Old software packages don’t die, especially if they are source code versions. Just look at RealWorld. RealWorld? Wasn’t that purchased by Great Plains ages ago?

Yes, Great Plains did purchase RealWorld early in 2000. But nearly year-old figures from Microsoft Business Solutions, which in turn bought Great Plains, show that the supposedly defunct RealWorld line, best known for its Cobol-based Classic Accounting software, has 18,000 users. And that’s probably low, says John Miller, president of Passport Software, based in Glenview, Ill.

You see, Passport has a license to sell RealWorld source code until 2010 and it has a list of 200 active RealWorld resellers. Passport continues to develop the code base, and there are other licensees who customize systems or develop vertical add-ons for the RealWorld package.

“It’s definitely not a rapidly growing community of users,” says Miller. “But it’s a community of users who have been given every opportunity to migrate by Great Plains and by everybody else under the sun.”

Among those reasons for the die-hard universe of RealWorld sites? Companies have software that works, and why fix what’s broken? And there are people like Miller, who describes himself as among the older guys who know the system and still can operate by serving such a niche market. Miller’s company is also trying to give the users of the character-based Classic system as much of a Windows flavor as possible, which he admits is tough.
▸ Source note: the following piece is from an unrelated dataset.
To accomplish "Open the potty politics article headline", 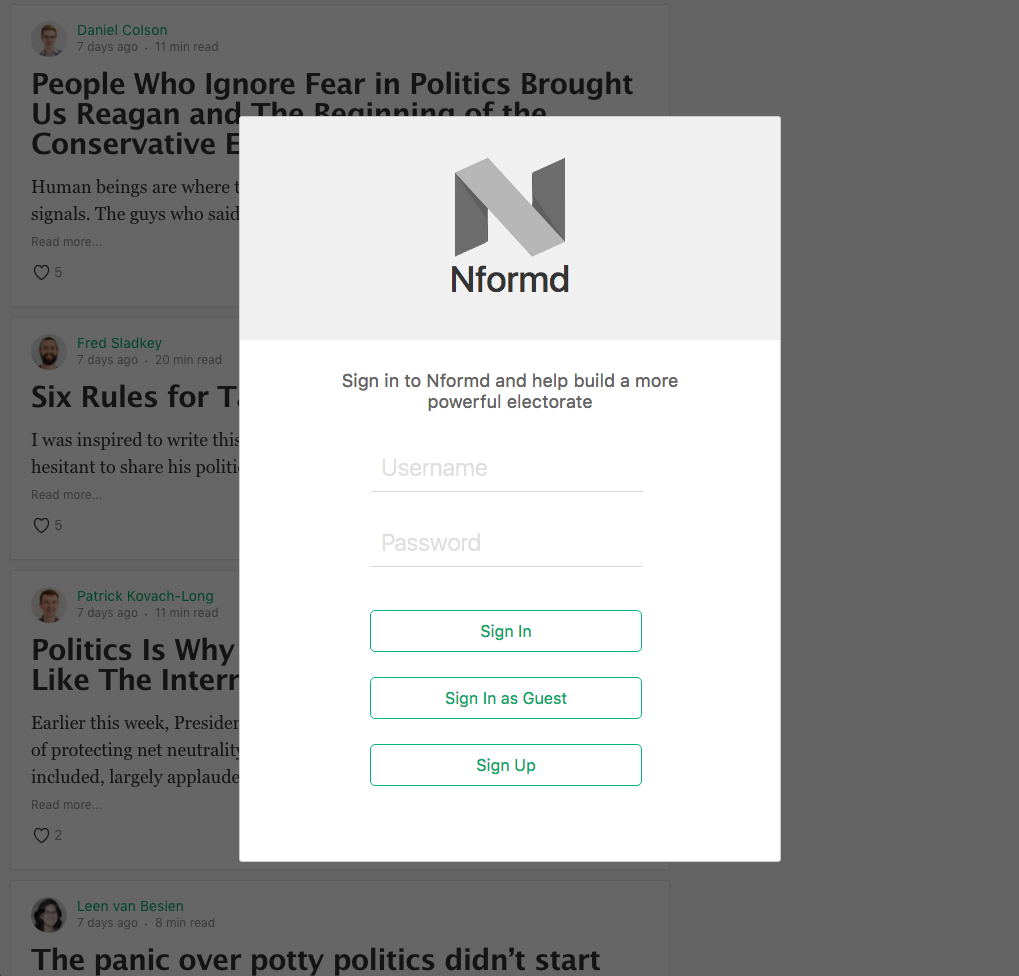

But the real lesson here also has something to do with the perils of buying other software packages. It may explain why most accounting packages that are acquired—Solomon, Navision, Axapta, Platinum for Windows—are still being marketed. Not only do most of these have a different place in the market, it’s simply difficult to get users to switch from things that work. In a tough market, 18,000-plus sites offer a tempting choice for conversion, except that these folks have chosen not to budge. (Don’t forget the roughly 17,000 DOS Great Plains Accounting sites.)

Miller says that most companies that purchase other software packages tend to think only in terms of giving users of acquired products a good deal on pricing, not of presenting a migration path that deals with the features and the functions that the users value in these products to begin with. After all, they probably got through Y2K fine. Why change now?

So Passport continues giving the RealWorld customers what they want.

“There is a huge installed base of these older products,” says Miller. “Our philosophy is to not dictate to the customer that they must migrate.”